Have We Forgotten the Power of Touch?
Jean was in her 80s when she first came to see me for massage therapy. She suffered with severe pain in her hip where age and arthritis had conspired to cripple her, but had only succeeded in making her walker-dependant.
From the moment I touched Jean, I could feel the loneliness that plagued her. A widow who lived alone, she had grace and humor, but also emotional hurt. "I wish my friends could feel this," Jean said to me in a whisper one afternoon. "I don't think they'd be afraid of dying anymore. Getting a rub down would help them, whoop!, just float away to the Big Guy."
Sasha and Martin were brother and sister living in a foster home. Their foster parents loved them and were doing everything they knew to help the two children heal from their abusive childhood. But the children were unable to bond and the family was struggling.
One day the mother brought them to our healthy touch program for kids where we give children mini-massages on their shoulders as well as hands and scalp while telling familiar songs and stories. At first, they didn't want to participate, but by the end of the class when I asked if they had any questions, Martin raised his hand and with a sheepish grin said "When are you coming back to give us more hugs?"
In over ten years working as a massage therapist in private practice and facilitating community programs for children and adults, I have witnessed the power of healthy touch to heal, deliver, redeem, and restore people in mind, body, and spirit.
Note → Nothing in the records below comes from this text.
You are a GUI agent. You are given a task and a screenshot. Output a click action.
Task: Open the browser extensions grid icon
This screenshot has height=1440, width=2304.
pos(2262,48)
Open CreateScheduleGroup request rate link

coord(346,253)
Loving touch has the power to draw out the introverted autistic child, make an outcast teenager feel accepted, or communicate safety to a battered woman. Healthy, loving touch reminds us of our God-given worth and identity.
Research affirms the many benefits of touch. Studies conducted by the Touch Institute in Miami indicate the improvements in sleep and digestion among infants who are massaged regularly. Healthy touch releases endorphins such as the bonding hormone oxytocin and can calm the aggressive behavior of adolescents. Holding hands or giving and receiving hugs on a regular basis can lower blood pressure and calm a racing heartbeat.
"Touch is without a doubt one of the most, if not the most powerful means of communication we have available to us as human beings" says James Smith, counselor at Willow Tree Christian Counseling in Northern Ireland. "We may speak, express ourselves through words, tone and the volume of our voice, or body language, however nothing comes close to touch."